Source:
* * * * * * * * *

Leaving for the Hunt
View of Mather farm from bridge.
The Rise of Suburbanism: 1900 to 1960
With the development of dramatic new technologies in the early 20th century, including the “horseless carriage” and the airplane, people became less dependent on the homestead to make a living. These new technologies afforded unprecedented mobility and opportunities arose that simply weren’t there before. Heretofore thriving farms either reduced their production dramatically or went out of business altogether. The once thriving mills along the Brandywine and its tributaries became silent and abandoned. One of the largest farms in Birmingham Township, the Painter Farm on Country Club Road, was converted into a country “hunting box” by Charles Mather, a real estate magnate from Philadelphia who loved to “ride with the hounds”. This period saw the beginnings of land speculation and an architectural revival, with many styles coming back in vogue, most prominently the Colonial Revival style. Later in the period, the GI Bill made it easier to own a home, and new residential developments further from the city sprang up, many following the model set by Levittown, in Bucks County. The first such development in Birmingham Township was Radley Run, begun in 1965.
Rural Suburban Enclave and the Rise of Civic Awareness: 1960 to present
With the construction of Radley Run, land use patterns in Birmingham Township would never be the same again. The “suburban model” of multiple houses built on “tracts” over what was once farmland became the pattern of choice. Previously, a house was at the center of a wide array of farm buildings, surrounded by open agricultural fields that generated subsistence and wealth. With the “suburban model”, wealth and subsistence were acquired elsewhere, and the land became a scenic vista for the house. Many such residential developments have been built in Birmingham Township since the development of Radley Run; in spite of this, much of the township still retains essentially a rural character. The presence of the Brandywine Battlefield in the township has largely been responsible for the retention of this rural character.
On January 20, 1961, the Brandywine Battlefield was formally designated a National Historic Landmark by the National Park Service. Such designation is granted only to historic properties that possess exceptional national significance. This federal initiative, together with the growing encroachment of suburban development in and around the battlefield, compelled Birmingham Township to adopt planning strategies of its own to promote orderly growth. The result has been a plethora of plans, policies, ordinances, and acts all designed to strike a balance between preservation and development. These efforts include a Development Policy Plan (1964); historic district designation for the village of Dilworthtown (1969); Recommended Plan:2000 (1972); expansion of the Dilworthtown Historic District (1978); and several zoning ordinances and comprehensive plans in 1978 and 1979. Each of these documents, particularly the ordinances, contains provisions to set aside open space areas, yet suburban encroachment continued apace throughout the 1970s and 1980s.

* * * * * * * * *

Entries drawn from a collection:
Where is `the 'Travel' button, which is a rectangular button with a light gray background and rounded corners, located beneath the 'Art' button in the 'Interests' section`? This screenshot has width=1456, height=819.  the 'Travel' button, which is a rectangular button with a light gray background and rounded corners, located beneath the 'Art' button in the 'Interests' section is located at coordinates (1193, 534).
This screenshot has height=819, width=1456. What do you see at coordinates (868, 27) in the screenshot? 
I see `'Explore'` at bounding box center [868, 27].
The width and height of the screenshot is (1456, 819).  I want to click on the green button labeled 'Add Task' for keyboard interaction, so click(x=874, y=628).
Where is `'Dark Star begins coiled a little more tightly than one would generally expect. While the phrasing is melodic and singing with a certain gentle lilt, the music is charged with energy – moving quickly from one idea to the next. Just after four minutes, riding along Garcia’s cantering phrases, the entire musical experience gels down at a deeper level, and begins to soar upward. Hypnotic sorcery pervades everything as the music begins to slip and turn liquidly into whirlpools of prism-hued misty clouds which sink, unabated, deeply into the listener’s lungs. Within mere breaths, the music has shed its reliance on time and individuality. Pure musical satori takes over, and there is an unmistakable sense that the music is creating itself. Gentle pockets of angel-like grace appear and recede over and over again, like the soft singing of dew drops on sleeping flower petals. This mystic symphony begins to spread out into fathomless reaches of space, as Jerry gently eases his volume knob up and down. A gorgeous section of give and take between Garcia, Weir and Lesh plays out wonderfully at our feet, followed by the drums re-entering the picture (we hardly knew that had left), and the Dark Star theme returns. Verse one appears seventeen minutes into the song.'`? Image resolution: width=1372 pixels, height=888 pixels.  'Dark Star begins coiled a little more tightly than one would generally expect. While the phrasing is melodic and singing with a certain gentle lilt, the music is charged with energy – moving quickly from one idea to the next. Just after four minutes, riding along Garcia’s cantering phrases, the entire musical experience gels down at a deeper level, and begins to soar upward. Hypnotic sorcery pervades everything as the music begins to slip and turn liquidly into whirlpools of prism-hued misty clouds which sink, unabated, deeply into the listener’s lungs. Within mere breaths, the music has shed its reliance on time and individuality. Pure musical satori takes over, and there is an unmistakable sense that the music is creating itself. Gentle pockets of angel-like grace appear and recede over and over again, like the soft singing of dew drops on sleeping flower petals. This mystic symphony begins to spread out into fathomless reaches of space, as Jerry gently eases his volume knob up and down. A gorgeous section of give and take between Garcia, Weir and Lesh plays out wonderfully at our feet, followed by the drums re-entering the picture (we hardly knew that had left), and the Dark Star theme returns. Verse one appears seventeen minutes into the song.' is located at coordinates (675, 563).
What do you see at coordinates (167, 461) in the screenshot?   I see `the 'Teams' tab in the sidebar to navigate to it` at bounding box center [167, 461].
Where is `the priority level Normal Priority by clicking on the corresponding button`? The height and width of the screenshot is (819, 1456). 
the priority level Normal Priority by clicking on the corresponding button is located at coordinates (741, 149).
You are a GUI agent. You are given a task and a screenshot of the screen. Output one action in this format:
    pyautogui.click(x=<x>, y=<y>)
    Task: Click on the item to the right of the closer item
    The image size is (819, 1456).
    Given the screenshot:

* * * * * * * * *

Exercises to complete:
a: Translate this sentence from the Birmingham Township history into Spanish: "Such designation is granted only to historic properties that possess exceptional national significance."
b: Carry the Birmingham Township history forward from the point where it stops.

Results in order:
a: Dicha designación se otorga únicamente a las propiedades históricas que poseen una importancia nacional excepcional.

b:
In response, several new planning documents were produced in the late 80s and into the 90s, including aCultural Resources Management Study for the Brandywine Battlefield (1989); an Open Space, Recreation, and Environmental Resources Plan (1994); and Birmingham Township Comprehensive Plan (2001). All of these documents contain recommendations for the township to consider in its planning and preservation efforts; some have been implemented, others have not. Perhaps the most important planning document produced to date is a major GIS-based study completed in 2010 and participated in by all municipalities with lands within the National Historic Landmark boundaries. Among other things, this study created a series of layered maps showing features such as historic roads, buildings and structures standing at the time of the Battle of the Brandywine, as well as troop movements superimposed on modern features such as streams, contemporary roads, and the Landmark boundary. The digital data and reports of this study are on file at the Chester County Department of Parks and Recreation.
For Further Reading...
Futhey, J. Smith, and Gilbert Cope, History of Chester County, Pennsylvania. Louis H. Evarts, Philadelphia 1882 (1986 reprint edition published by the Caster County Historical Society)
Kent, Barry C., Janet Rice, and Kakuko Ota, A Map of 18th Century Indian Towns in
Pennsylvania. Pennsylvania Archaeologist, vol. 54 no. 1, 1981
McGuire, Thomas J., The Philadelphia Campaign: Brandywine and the Fall of Philadelphia.
Stackpole Books, Mechanicsburg, Pa. 2001
Norman Day Associates and John Milner Associates, Birmingham Township Comprehensive Plan.
Report on file with Birmingham Township 2001
Riley, Lyman, et. al., Three Hundred Years of Quakerism at Birmingham, 1690-1900.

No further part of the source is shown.